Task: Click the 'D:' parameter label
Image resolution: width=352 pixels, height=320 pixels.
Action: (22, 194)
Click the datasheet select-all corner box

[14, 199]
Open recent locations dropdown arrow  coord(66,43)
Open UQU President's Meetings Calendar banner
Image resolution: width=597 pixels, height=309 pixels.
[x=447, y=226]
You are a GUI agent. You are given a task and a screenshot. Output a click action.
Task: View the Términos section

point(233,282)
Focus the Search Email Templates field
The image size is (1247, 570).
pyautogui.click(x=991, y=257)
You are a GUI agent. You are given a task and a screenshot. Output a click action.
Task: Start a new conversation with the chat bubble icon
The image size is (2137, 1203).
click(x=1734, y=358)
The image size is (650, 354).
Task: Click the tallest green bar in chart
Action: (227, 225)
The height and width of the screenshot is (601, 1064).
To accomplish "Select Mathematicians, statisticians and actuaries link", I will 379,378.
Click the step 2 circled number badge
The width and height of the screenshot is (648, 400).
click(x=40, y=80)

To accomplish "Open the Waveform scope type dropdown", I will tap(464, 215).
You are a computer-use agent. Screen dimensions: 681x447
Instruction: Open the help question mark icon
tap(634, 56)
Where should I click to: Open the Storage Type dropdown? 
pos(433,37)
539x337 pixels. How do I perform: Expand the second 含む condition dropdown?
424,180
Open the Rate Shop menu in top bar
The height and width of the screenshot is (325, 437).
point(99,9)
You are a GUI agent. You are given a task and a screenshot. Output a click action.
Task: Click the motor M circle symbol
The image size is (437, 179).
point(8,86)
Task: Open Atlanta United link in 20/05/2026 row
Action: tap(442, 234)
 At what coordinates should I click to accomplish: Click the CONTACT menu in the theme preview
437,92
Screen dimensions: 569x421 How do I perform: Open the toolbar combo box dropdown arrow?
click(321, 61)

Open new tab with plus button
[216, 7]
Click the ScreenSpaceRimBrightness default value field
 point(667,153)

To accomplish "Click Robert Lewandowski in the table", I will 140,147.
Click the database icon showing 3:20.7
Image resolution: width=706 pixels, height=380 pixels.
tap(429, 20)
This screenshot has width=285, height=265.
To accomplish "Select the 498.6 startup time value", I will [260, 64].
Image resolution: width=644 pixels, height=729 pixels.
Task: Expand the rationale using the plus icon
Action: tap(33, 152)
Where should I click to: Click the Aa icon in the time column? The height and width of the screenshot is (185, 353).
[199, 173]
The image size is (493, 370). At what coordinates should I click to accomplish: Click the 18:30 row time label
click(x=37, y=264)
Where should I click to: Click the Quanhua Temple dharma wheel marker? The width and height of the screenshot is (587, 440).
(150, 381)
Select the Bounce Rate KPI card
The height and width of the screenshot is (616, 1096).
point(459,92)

☆ ☆ ☆ ☆ ☆ ☆ ☆

→ **PROMPT**: Print each line, exactly as written, from the one that contains "Open new tab with plus button" to the end of the data above, with both end lines included and nothing else.

→ **EXERCISE RESULT**:
Open new tab with plus button
[216, 7]
Click the ScreenSpaceRimBrightness default value field
 point(667,153)

To accomplish "Click Robert Lewandowski in the table", I will 140,147.
Click the database icon showing 3:20.7
Image resolution: width=706 pixels, height=380 pixels.
tap(429, 20)
This screenshot has width=285, height=265.
To accomplish "Select the 498.6 startup time value", I will [260, 64].
Image resolution: width=644 pixels, height=729 pixels.
Task: Expand the rationale using the plus icon
Action: tap(33, 152)
Where should I click to: Click the Aa icon in the time column? The height and width of the screenshot is (185, 353).
[199, 173]
The image size is (493, 370). At what coordinates should I click to accomplish: Click the 18:30 row time label
click(x=37, y=264)
Where should I click to: Click the Quanhua Temple dharma wheel marker? The width and height of the screenshot is (587, 440).
(150, 381)
Select the Bounce Rate KPI card
The height and width of the screenshot is (616, 1096).
point(459,92)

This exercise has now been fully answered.